Чтобы ускорить процесс обучения, Страсберг уговаривает Мэрилин записаться на прием к психотерапевту, которая поможет ей вычерпать все из прошлого. Объясняет, что Марианна Крис, чей офис находится в этом же здании, настоящая фрейдистка, очень близкая подруга Анны Фрейд. Отец доктора Крис был не только сотрудником Зигмунда Фрейда, но и педиатром в семье Фрейдов. Короче говоря, доктор Крис действительно понимает, что такое подавленные эмоции и какое отношение они имеют к искусству.
Вместе, действуя как семья, говорит он, они смогут искоренить то, что насадил Голливуд.
Весна 1956-го: Нью-Йорк, Центральный парк
Ты сидишь на кушетке. Иногда чаще, чем два раза в неделю. Иногда каждый день. В комнате с темными панелями. Ты тоже чувствуешь темноту, определяемую как пенумбра[2]. Терапевт спрашивает, как ты себя чувствуешь. Сверяет свои записи, поднося их к свету. Как сегодня твое ощущение одиночества? Пауза. Ты слышишь, как тикают часы. Как будто бьют по тебе. Ты с трудом сдерживаешь улыбку. За окном урчит автобус. Как-то раз ты отвечаешь ей с определенной степенью доверия и позитивности («Вообще-то сегодня я в порядке»), и она говорит что-то о масках и увертках, и что иногда, когда мы не чувствуем себя одинокими, мы как раз и находимся на пике своего одиночества.

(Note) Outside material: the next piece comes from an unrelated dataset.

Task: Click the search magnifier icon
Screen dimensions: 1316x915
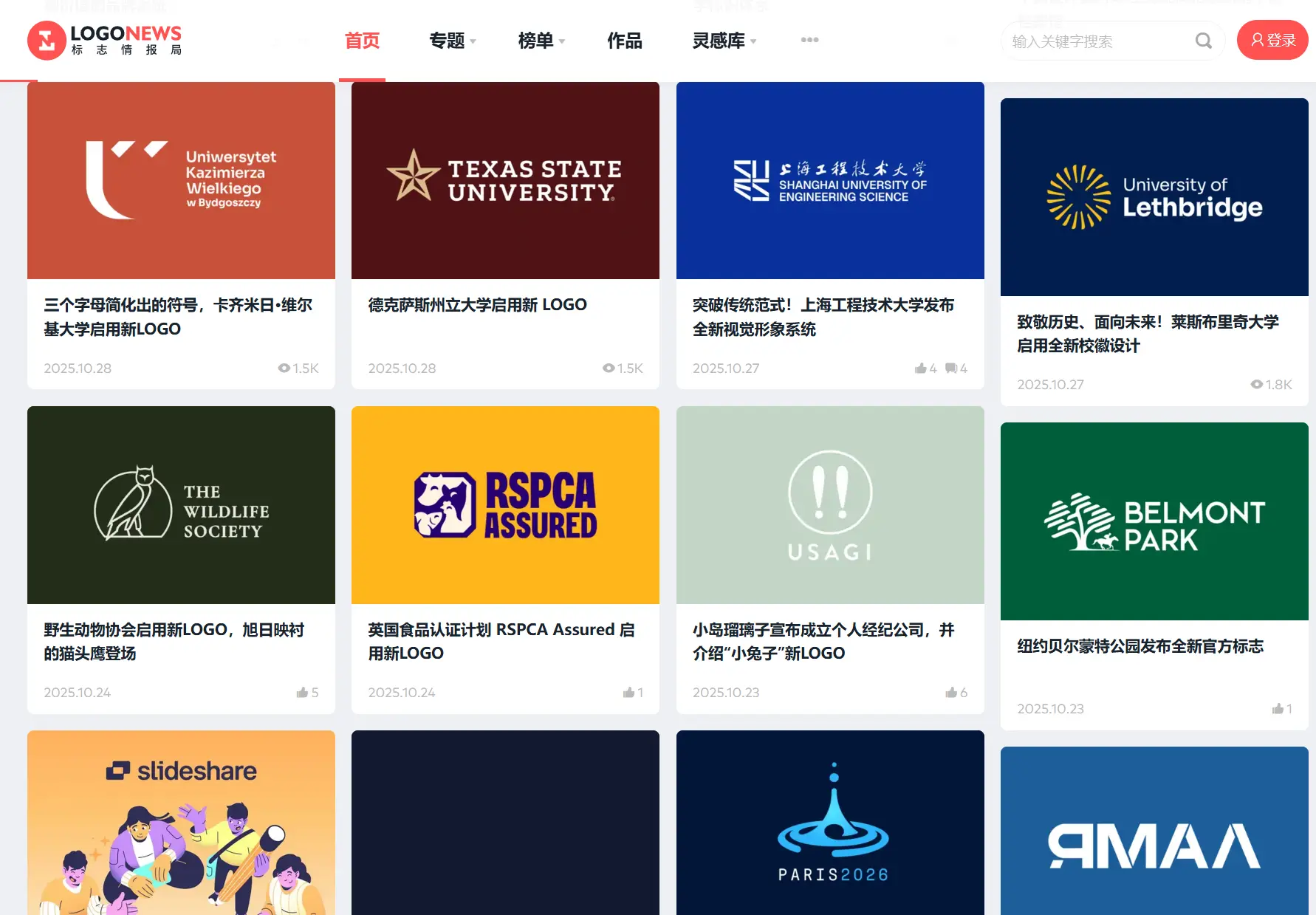Action: point(1203,41)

Она называет тебя Мэрилин («Ну, Мэрилин…», «итак, Мэрилин…», «и… Мэрилин»). Сегодня она говорит, что важно поднять очередной пласт прошлого.

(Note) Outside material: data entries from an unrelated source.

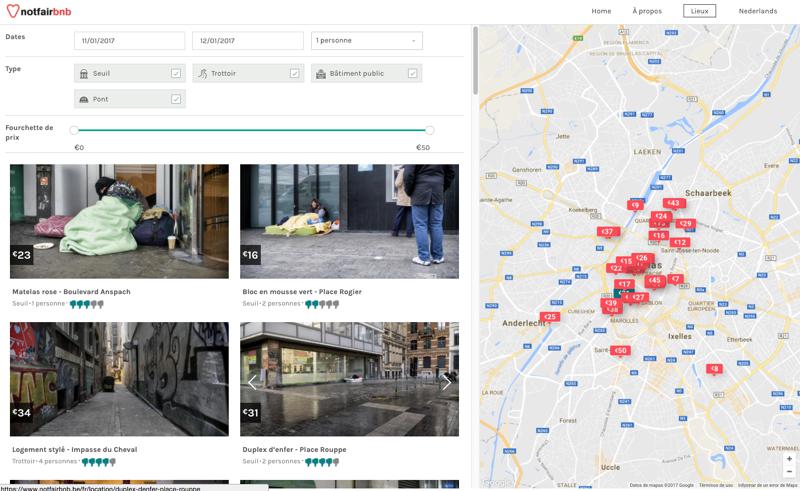The height and width of the screenshot is (491, 800).
Task: Open the Home menu item
Action: coord(601,11)
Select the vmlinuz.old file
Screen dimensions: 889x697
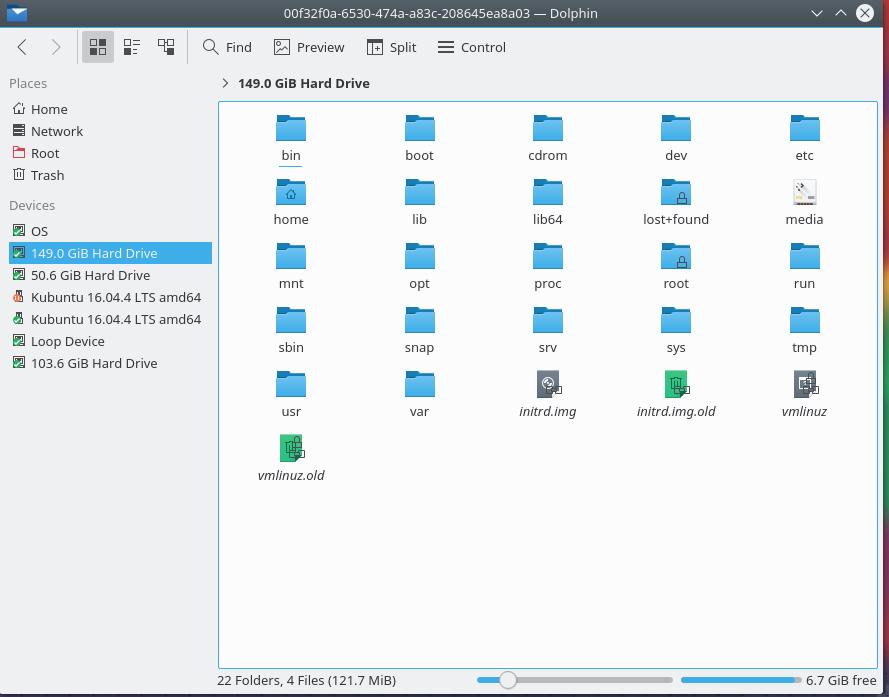[291, 448]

– С чего начнем? – спрашиваешь ты, и она отвечает:
– Э, Мэрилин, а с чего бы вы сами хотели начать?
Ты хочешь сказать: «Парочку таблеток бы не помешало», но это может быть неверно истолковано и вызовет не улыбку, а еще одну запись в блокноте, которая станет предметом следующего разговора. И она смотрит на тебя, держа кончик ручки у губ, за которыми открываются белоснежные зубы, ее скрещенные ноги в чулках неподвижны, словно приклеены к полу. И прежде, чем она успевает сказать «Ну, Мэрилин…», ты наклоняешься вперед, упираясь руками в подушки, и говоришь:
– А знаете, это не так-то и просто?
Она еще сильнее прижимает ручку к нижней губе, а затем произносит:
– Не знаю. Возможно, вы мне объясните.
Вот здесь-то вы и сходитесь – на своего рода обширной ничейной полосе между определяемыми границами. И ты живешь там, словно гость, прочитавший много книжек, турист, знающий больше фактов и историй, чем местные жители, но не притязающий на истинное знание. И ты хочешь применить эту метафору, но метафоры – не твой конек (за девять классов в школе ты могла о них слышать, но не научилась ими пользоваться), и тогда ты вынуждена сказать, что если бы доктор попыталась расспросить тебя о Норме Джин, ты, несомненно, поговорила бы с ней о Норме Джин. Разве ты не ее биограф? Ты можешь одним духом назвать несколько домов, куда ее отдавали на воспитание, где она жила с родственниками. Ты можешь рассказать, как весь мир не замечал ее, отчего желание быть замеченной только крепло. Ты можешь привести подробности. Сыграть. Изобразить все более правдоподобно, чем оно было. Но теперь это ни к чему. Норма Джин умерла много лет назад. Ты могла бы даже сказать об этом, если бы не знала, что она тотчас же спросит: «И как вы теперь это воспринимаете?» – на что тебе придется ответить: «Вам следует спросить Норму Джин». А такой ответ, похоже, привел бы тебя в никуда.